Le ministre iranien des Affaires étrangères Mohammad Javad Zarif, visé par les critiques des conservateurs sur le dossier nucléaire, a affirmé mardi que sa diplomatie pragmatique avait permis d’isoler Israël au sein de la communauté internationale.

Après plusieurs années de rhétorique belliqueuse de l’ex-président Mahmoud Ahmadinejad, M. Zarif a affirmé devant le Parlement que le nouveau gouvernement avait réussi à effacer l’image véhiculée par l’Etat hébreu sur le « danger » de l’Iran et de son programme nucléaire.

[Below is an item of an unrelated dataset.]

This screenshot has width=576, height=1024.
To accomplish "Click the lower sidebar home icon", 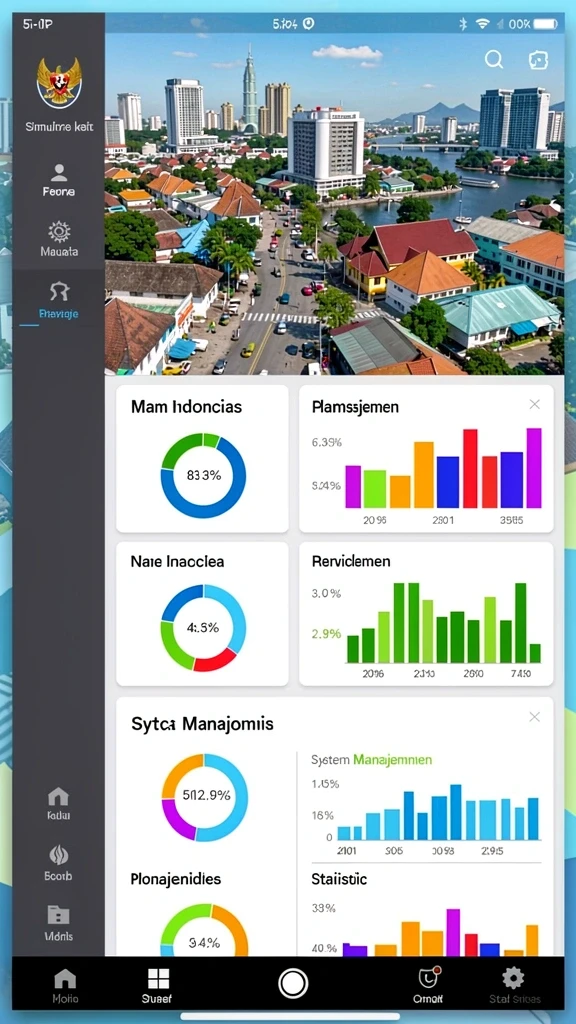I will 59,803.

Les ultraconservateurs iraniens critiquent de plus en plus violemment l’accord intérimaire sur le nucléaire iranien conclu avec les grandes puissances sous la houlette de M. Zarif, estimant que les concessions faites par Téhéran sont trop importantes.

Des personnalités religieuses, des parlementaires et des responsables du régime ont aussi dénoncé la politique modérée de M. Zarif en matière de diplomatie, notamment sa condamnation de l’Holocauste.

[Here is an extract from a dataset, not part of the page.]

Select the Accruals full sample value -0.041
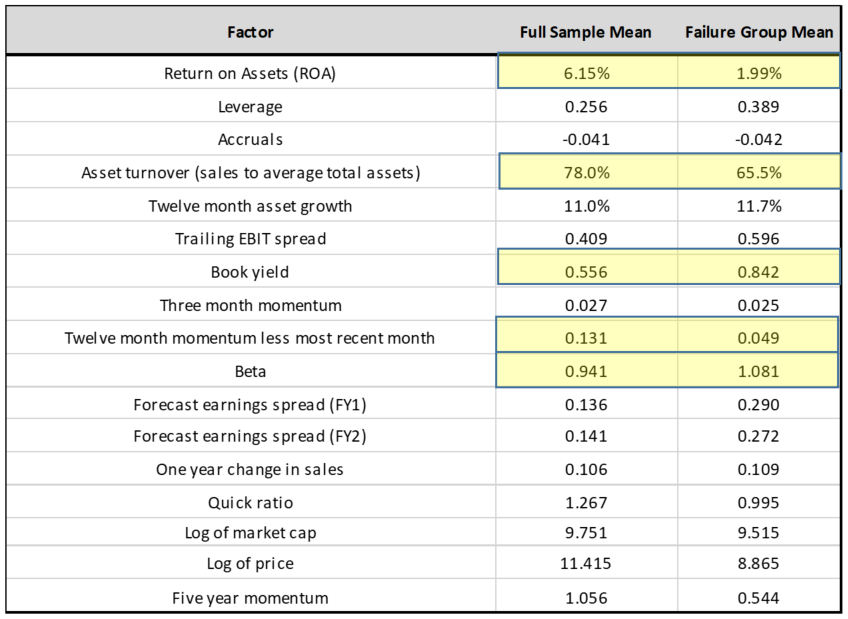Viewport: 848px width, 619px height. point(586,140)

Le Premier ministre israélien Benjamin « Netanyahu assure sans honte que l’Iran nie l’Holocauste, que l’Iran veut fabriquer une bombe nucléaire afin de commettre un nouvel Holocauste », a déclaré M. Zarif.

« Mais mes collègues et moi-même disons au monde que l’Iran est contre l’antisémitisme et les génocides », a-t-il assuré devant les députés.

En février, il avait dit à la télévision allemande que l’extermination des Juifs sous le régime nazi avait été « une cruelle tragédie funeste qui ne doit plus jamais se reproduire ».

L’Iran ne reconnaît pas l’existence d’Israël et certains de ses dirigeants appellent régulièrement à sa disparition. M. Ahmadinejad avait pour sa part qualifié l’Holocauste de « mythe ».

« Nous ne permettrons pas au régime sioniste – qui possède illégalement des armes chimiques et nucléaires et qui viole le plus les lois anti-prolifération – de montrer l’Iran comme un danger », a assuré M. Zarif.

« Notre politique étrangère a ôté à Israël son calme et son confort, et l’a poussé vers une position réactionnaire et un isolement international », a-t-il expliqué.

Fin avril, Netanyahu a affirmé que l’Iran menaçait « le monde entier », appelant la communauté internationale à exiger que Téhéran « démantèle totalement ses capacités de production d’armes nucléaires ».

Israël, considéré comme la seule puissance nucléaire de la région, a dénoncé tout accord conclu entre l’Iran et le groupe 5+1 (Chine, Etats-Unis, France, Royaume-Uni, Russie et Allemagne) qui permettrait à Téhéran de rester au seuil nucléaire.